Why Muslims celebrate Eid twice in a year

Cheryl Sanders
August 11, 2019

But you may wonder, didn't the Muslim community just celebrate Eid?

According to Wael Hamadeh, an imam at the Islamic Community Centre of Ontario, thousands of years ago God or "Allah" commanded Prophet Ibrahim to sacrifice his son, Prophet Ismail.

Eid-ul-Adha 2019, Bakra Eid or Bakrid will be celebrated on August 12, Monday in India. Faithful worshipper, Ibrahim made a decision to follow God's command and was about to sacrifice his son.

So, many Muslims around the world sacrifice an animal that is dear to them to prove their devotion and love for Allah.

The former president on Sunday, August 11, said he wishes all Muslim faithful a blessed Eid Al-Adha.

God then gave Prophet Ibrahim the option to substitute his son for a lamb instead and continue performing his sacrifice.

The former vice president said that the feast of Eid al-Adha was a reminder for everyone to make sacrifices for the betterment of humanity.

Families also visited the graves of their loved ones.

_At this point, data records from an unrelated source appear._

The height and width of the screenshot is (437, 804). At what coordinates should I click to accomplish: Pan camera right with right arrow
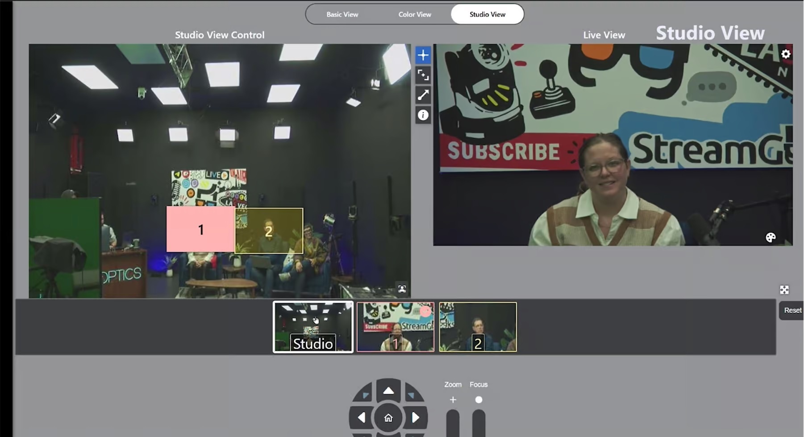pos(415,417)
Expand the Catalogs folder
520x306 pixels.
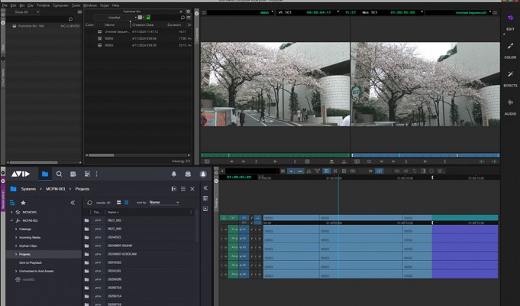[x=16, y=229]
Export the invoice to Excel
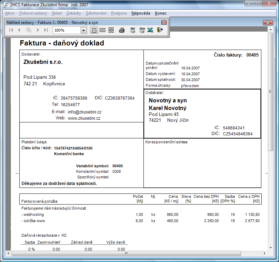The image size is (279, 262). click(150, 30)
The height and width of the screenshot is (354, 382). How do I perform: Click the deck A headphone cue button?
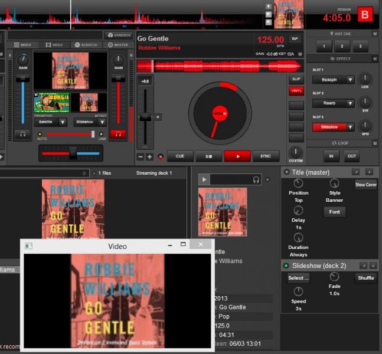click(x=22, y=134)

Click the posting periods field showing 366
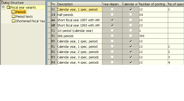pos(153,36)
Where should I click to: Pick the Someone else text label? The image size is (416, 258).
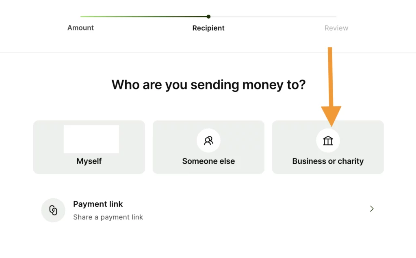coord(208,161)
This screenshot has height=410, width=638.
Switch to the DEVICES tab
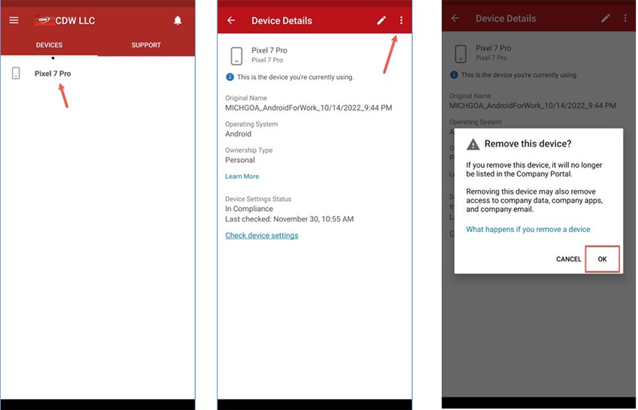50,45
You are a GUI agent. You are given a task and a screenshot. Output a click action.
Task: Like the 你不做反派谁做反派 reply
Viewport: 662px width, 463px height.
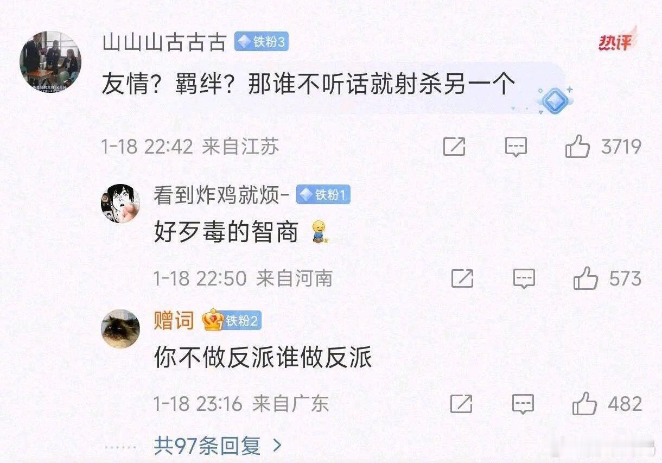585,404
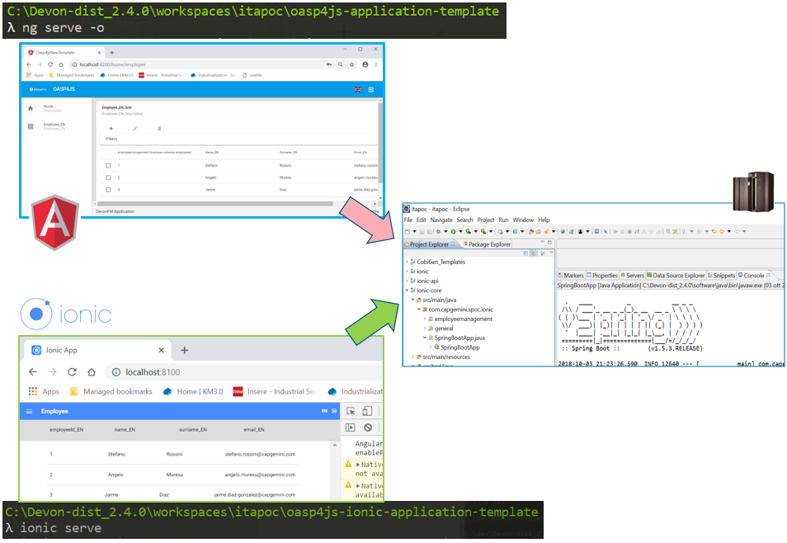The image size is (787, 543).
Task: Click the DevTools inspect element icon
Action: [351, 411]
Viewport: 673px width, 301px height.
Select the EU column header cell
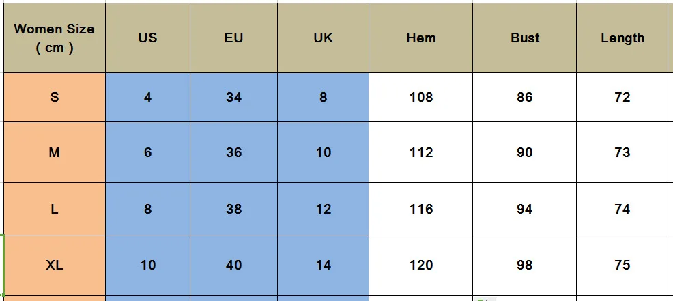point(233,38)
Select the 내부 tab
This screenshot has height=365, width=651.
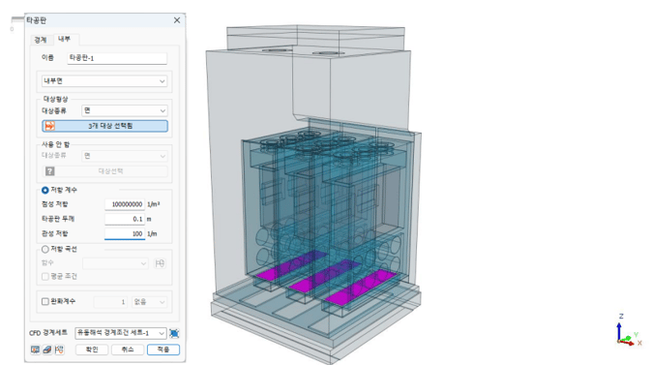64,39
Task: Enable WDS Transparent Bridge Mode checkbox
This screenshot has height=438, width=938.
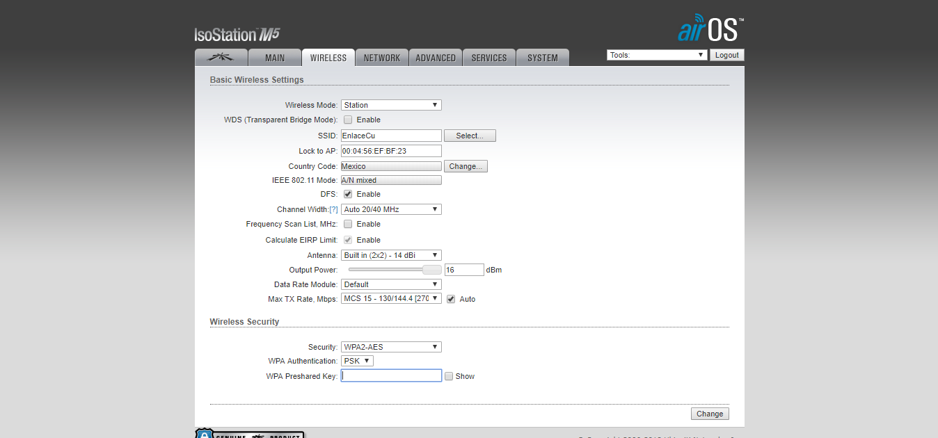Action: 348,120

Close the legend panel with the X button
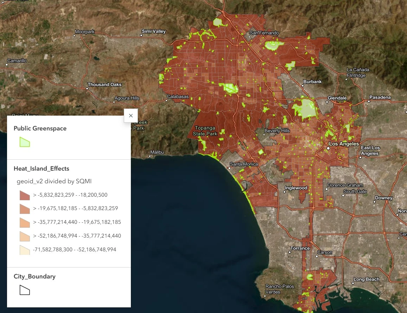[x=131, y=116]
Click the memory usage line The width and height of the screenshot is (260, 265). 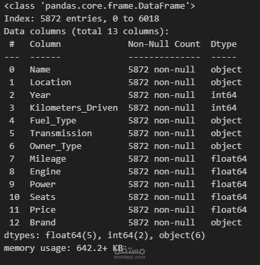(x=63, y=248)
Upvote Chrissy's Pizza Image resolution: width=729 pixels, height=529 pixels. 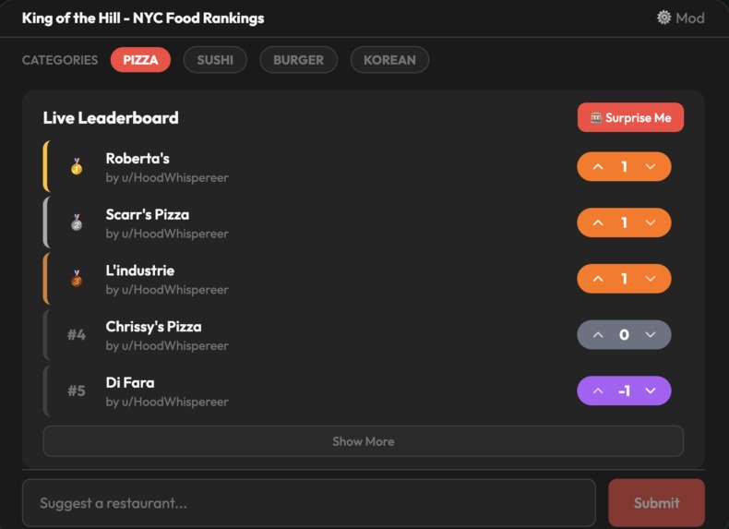click(598, 334)
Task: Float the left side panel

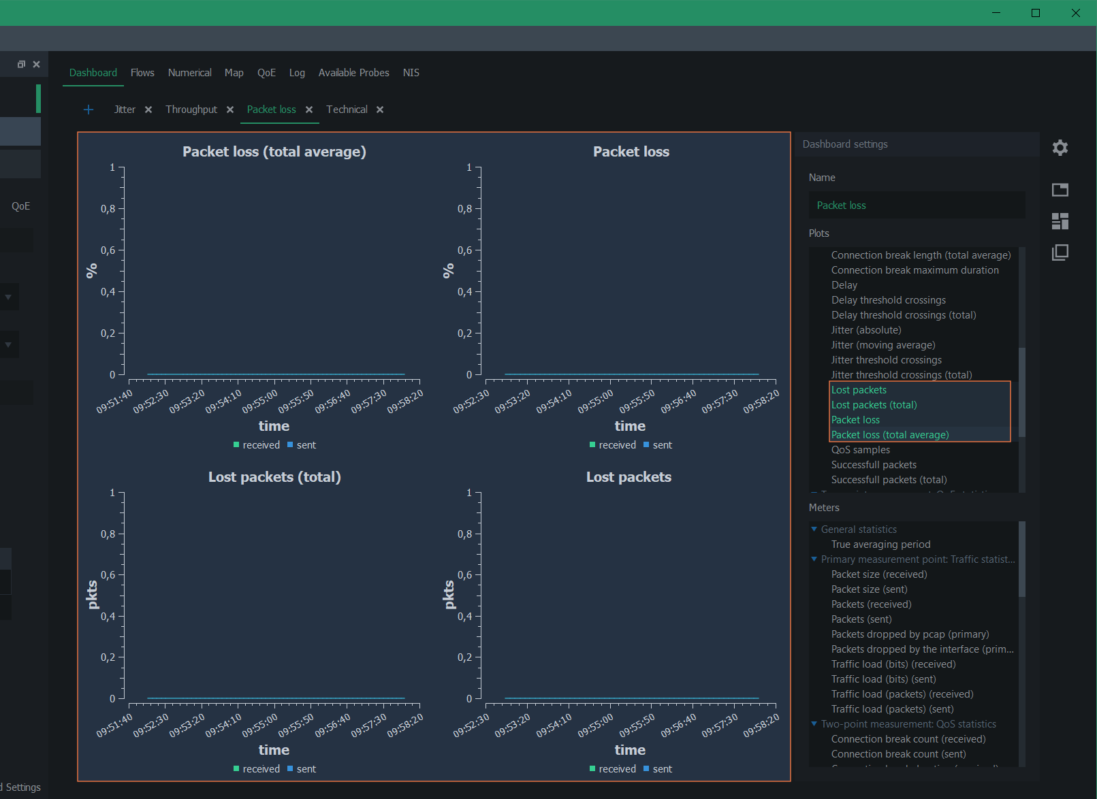Action: coord(21,64)
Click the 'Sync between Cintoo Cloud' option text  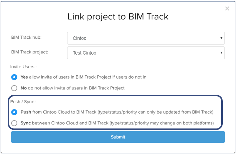coord(117,123)
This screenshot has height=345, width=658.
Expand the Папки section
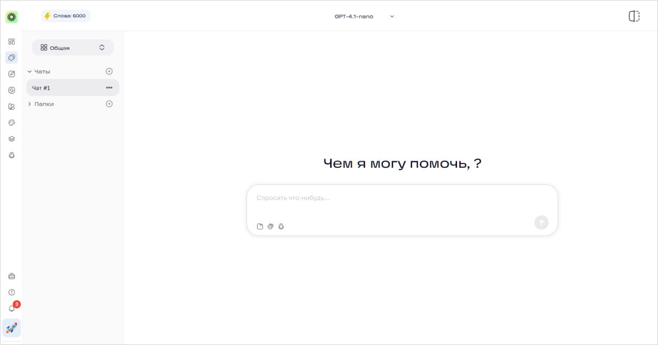[x=29, y=104]
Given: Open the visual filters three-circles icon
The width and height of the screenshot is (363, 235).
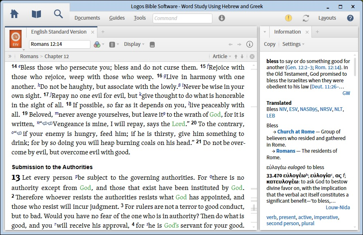Looking at the screenshot, I should (97, 44).
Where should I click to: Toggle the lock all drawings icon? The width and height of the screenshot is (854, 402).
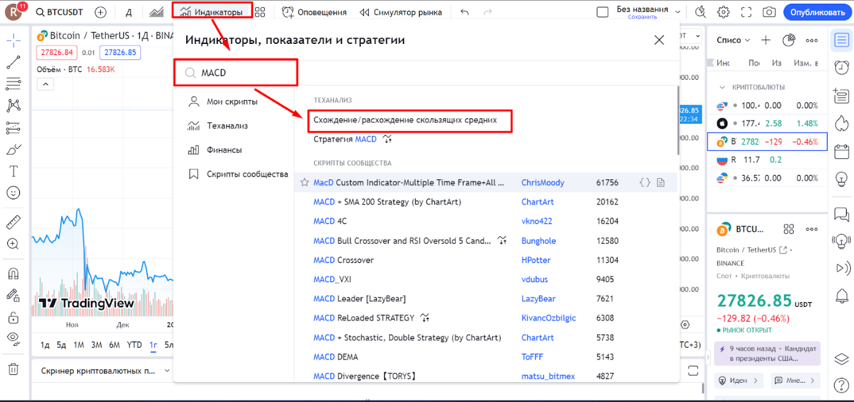[x=13, y=317]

It is believed that during a lifetime, we give up a number of things that are important to us for a bigger objective and in a similar way the sacrificing the animals is a symbol of willingness to sacrifice to stay true on our path and not be lured by earthly love and affection. These three portions are meant for separate purposes - one part goes to the poor and the needy, the other part goes to the friends and relatives, and the third part is reserved by a family for its own members.

Also, Eid al-Adha is considered the final day of Hajj which is the annual pilgrimage that Muslims are required to undertake to Makkah once in a lifetime. It's true, they did celebrate Eid earlier this year.